● **TRECHO DA PÁGINA**
────
A insatisfação com as autoridades israelenses foi expressada publicamente pelo Ministro da Justiça, Flávio Dino, e pela Polícia Federal. Internamente, Itamaraty e Planalto também reconhecem o desconforto. Em nota, a embaixada de Israel disse que Bolsonaro apareceu sem ser convidado na reunião da Câmara e agradeceu ao governo brasileiro pela operação contra o Hezbollah.

"A reunião de ontem no Congresso Nacional teve como intenção mostrar as atrocidades do 7 de outubro cometidas pelos terroristas do Hamas. Um material muito bruto e sensível. Convidamos parlamentares e apenas parlamentares. A presença do ex-presidente não foi coordenada pela Embaixada de Israel e não era de nosso conhecimento antes da reunião", diz o texto. "Gostaríamos também de agradecer às autoridades brasileiras pelo sucesso da operação para evitar os ataques terroristas que teriam sido planejados aqui pelo Hezbollah."
────
● **DADOS REGISTRADOS**
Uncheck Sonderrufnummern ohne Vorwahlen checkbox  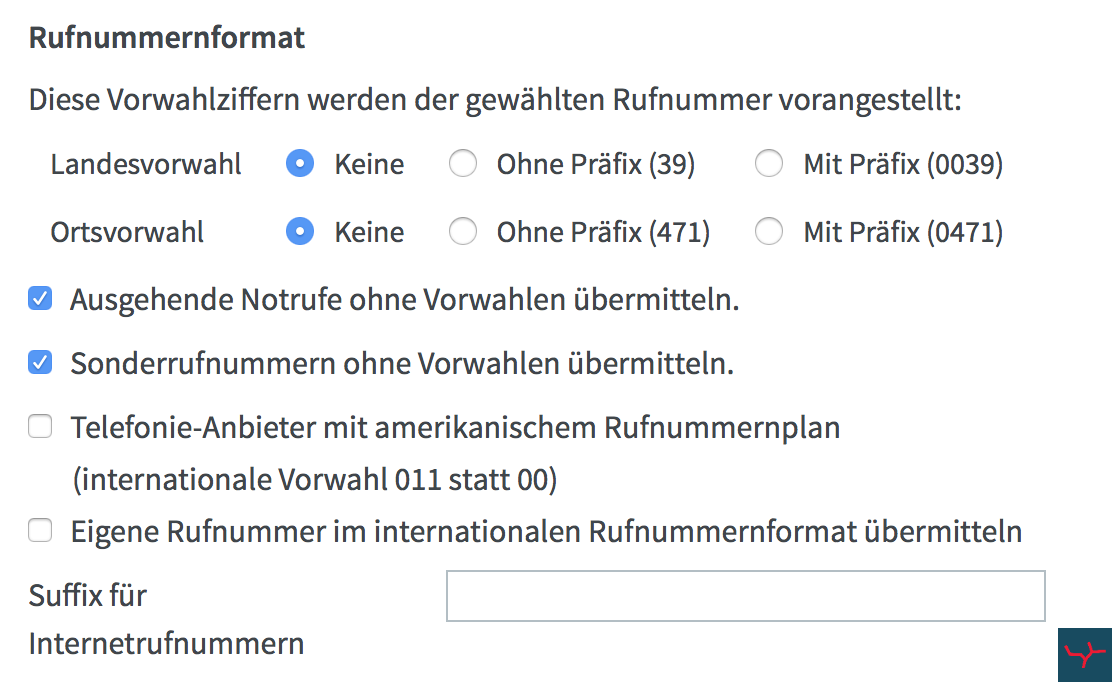[40, 362]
────
● **LISTA DE TAREFAS**
- A) De acordo com o trecho sobre a nota da embaixada de Israel, indique se cada afirmação é verdadeira (sim) ou falsa (não) e cite as palavras do trecho que decidem a resposta. (i) A embaixada de Israel convidou o ex-presidente para a reunião. (ii) O Ministro da Justiça manifestou publicamente insatisfação com as autoridades israelenses. (iii) A embaixada convidou somente parlamentares para a reunião.
- B) Traduza para o inglês a frase "Internamente, Itamaraty e Planalto também reconhecem o desconforto.", do trecho sobre a nota da embaixada de Israel.
As linhas registradas não são usadas em nenhuma das tarefas.

● **RESPOSTAS POR TAREFA**
- A)
(i) Não: "A presença do ex-presidente não foi coordenada pela Embaixada de Israel e não era de nosso conhecimento antes da reunião".
(ii) Sim: "A insatisfação com as autoridades israelenses foi expressada publicamente pelo Ministro da Justiça, Flávio Dino, e pela Polícia Federal."
(iii) Sim: "Convidamos parlamentares e apenas parlamentares."

- B) Internally, Itamaraty and Planalto also acknowledge the discomfort.